▶ [DONNÉES SOURCES]
--------

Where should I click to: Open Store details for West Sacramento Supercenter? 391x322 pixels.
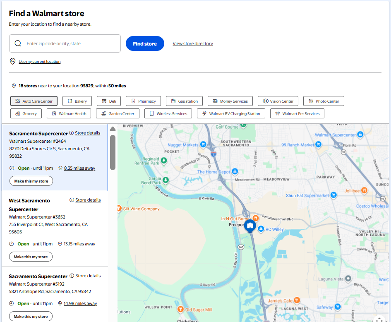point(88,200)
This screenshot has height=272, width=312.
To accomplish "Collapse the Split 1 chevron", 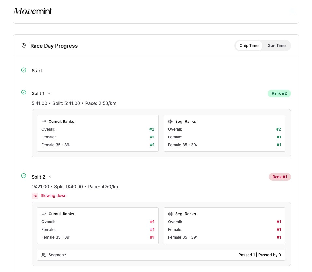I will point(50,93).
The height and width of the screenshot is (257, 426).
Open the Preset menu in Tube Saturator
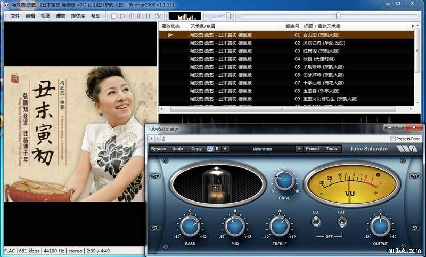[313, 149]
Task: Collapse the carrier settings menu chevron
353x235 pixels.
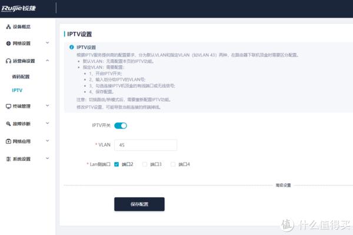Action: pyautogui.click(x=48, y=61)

--------

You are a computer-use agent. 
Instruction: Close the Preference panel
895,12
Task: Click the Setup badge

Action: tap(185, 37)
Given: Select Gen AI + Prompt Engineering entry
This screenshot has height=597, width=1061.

--------

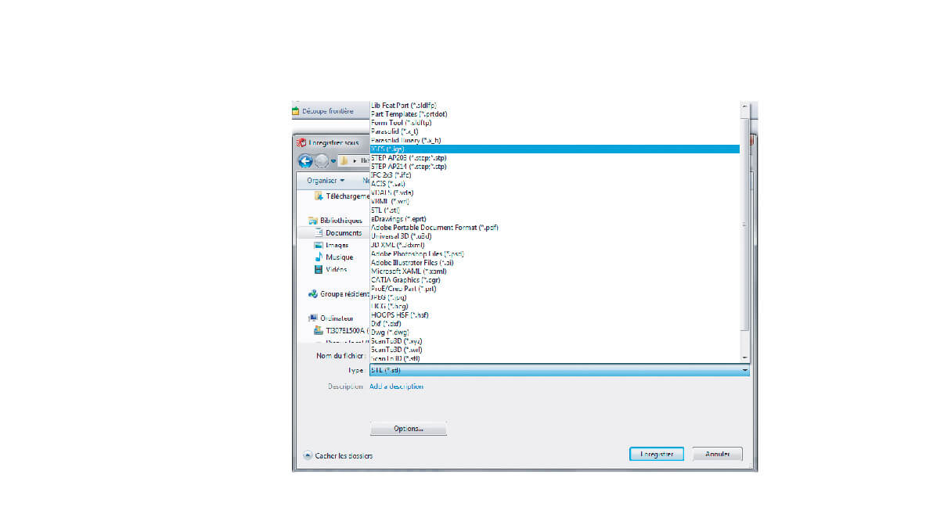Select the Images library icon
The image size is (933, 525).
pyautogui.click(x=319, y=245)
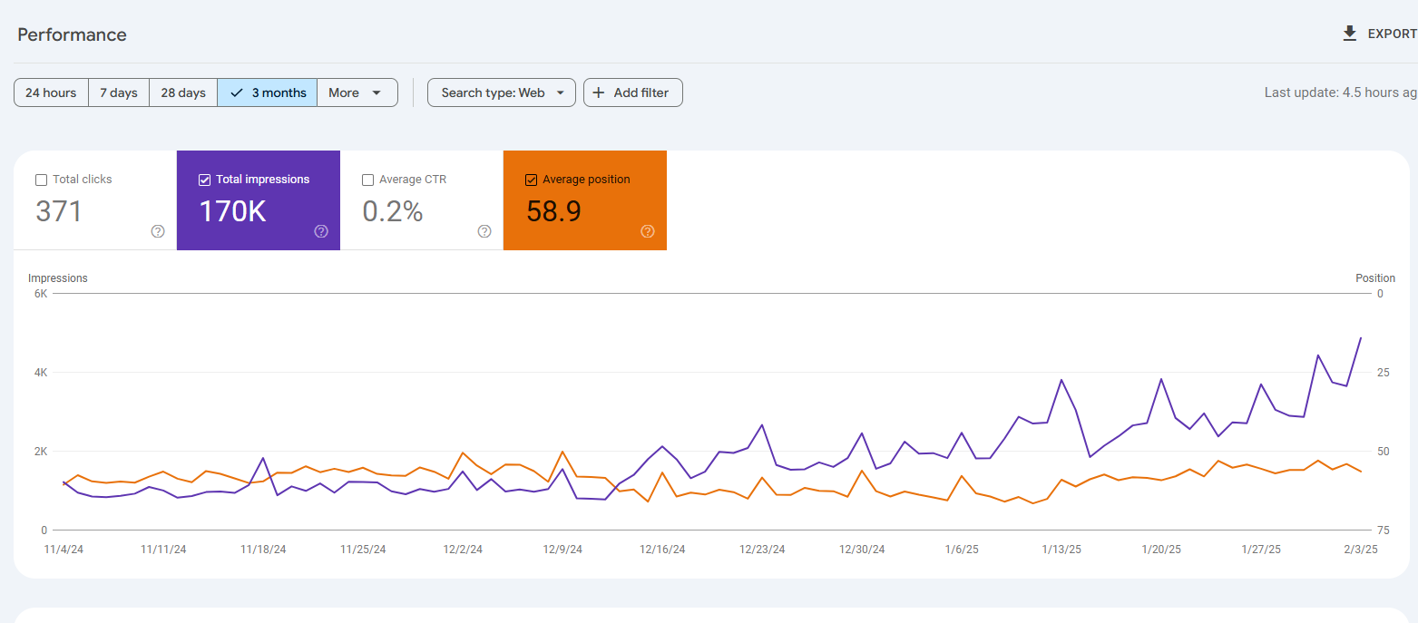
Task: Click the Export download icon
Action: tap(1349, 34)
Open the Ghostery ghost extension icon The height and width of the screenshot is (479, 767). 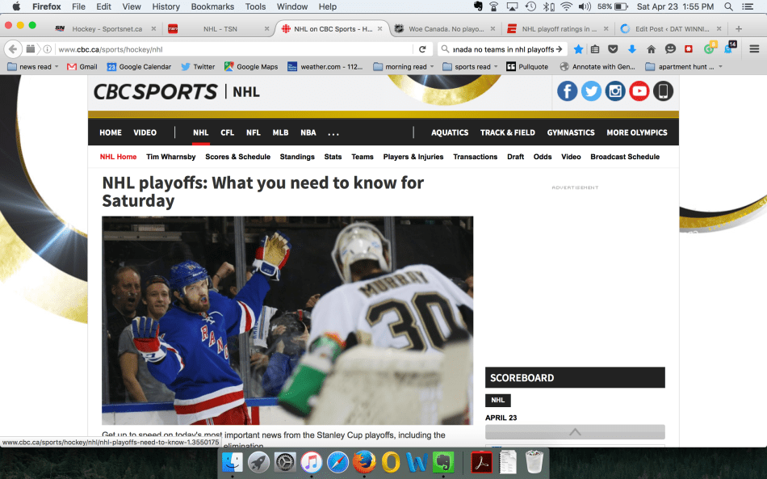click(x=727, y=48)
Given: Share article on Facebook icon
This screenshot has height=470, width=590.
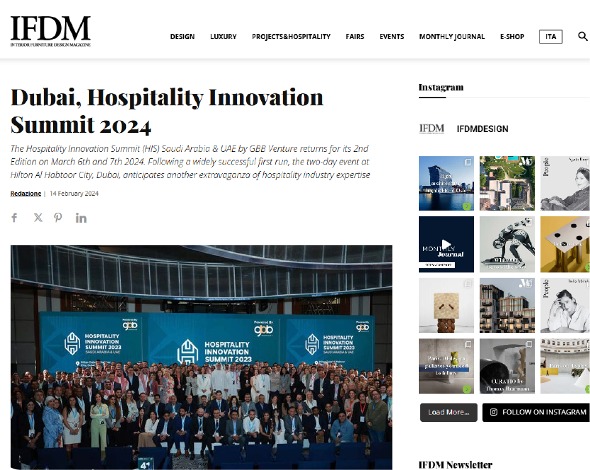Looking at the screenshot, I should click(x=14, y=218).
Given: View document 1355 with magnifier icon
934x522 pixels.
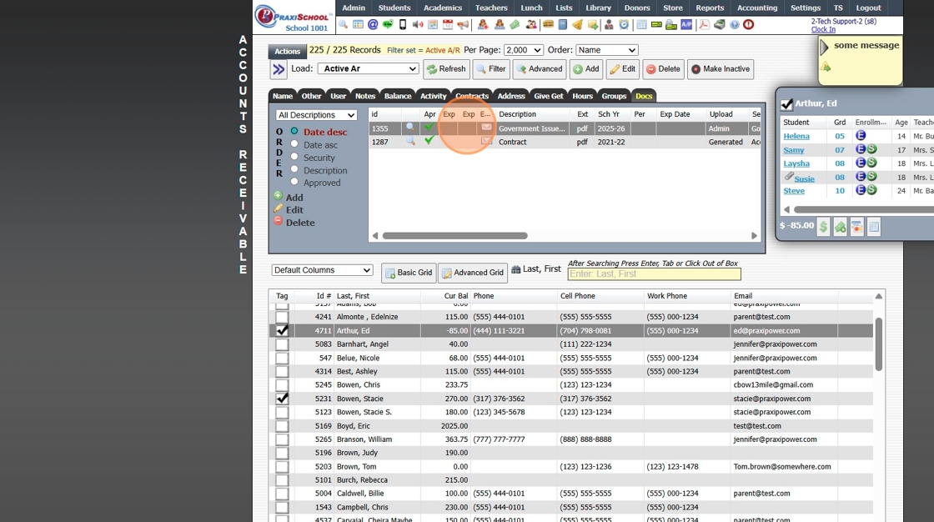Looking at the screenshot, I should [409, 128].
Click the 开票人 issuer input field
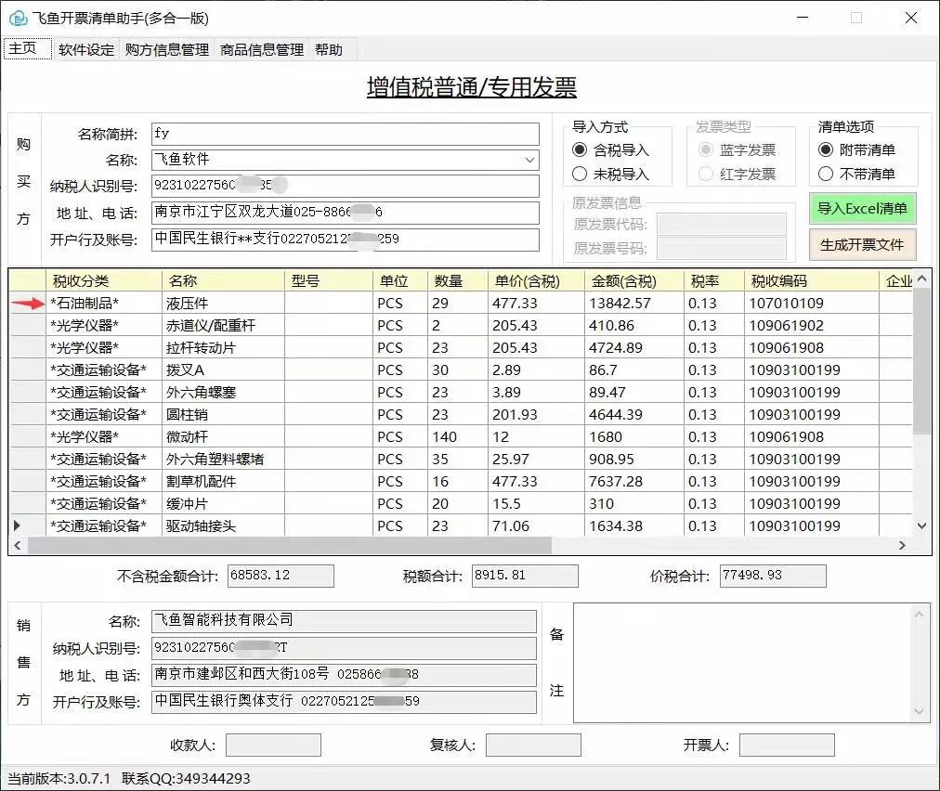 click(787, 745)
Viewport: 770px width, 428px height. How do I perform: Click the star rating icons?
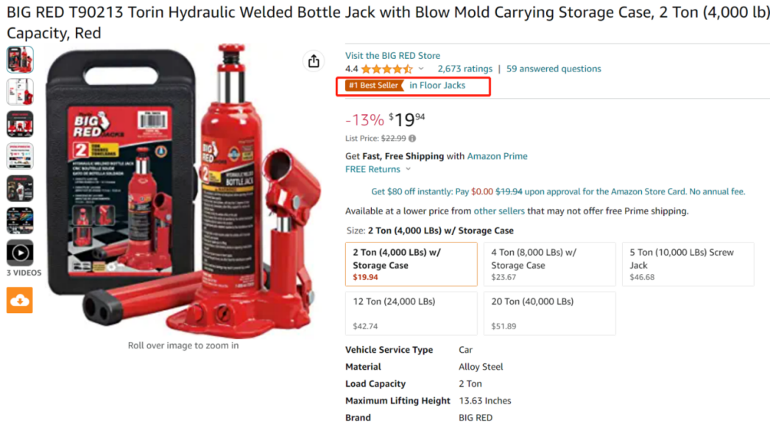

--------

▶ [CONSIGNE]
Relevez et recopiez chaque ligne des entrées ci-dessus où figure le mot "menu".

▶ [RÉPONSE]
Open the Preset menu in Tube Saturator
Task: Collapse the carrier settings menu chevron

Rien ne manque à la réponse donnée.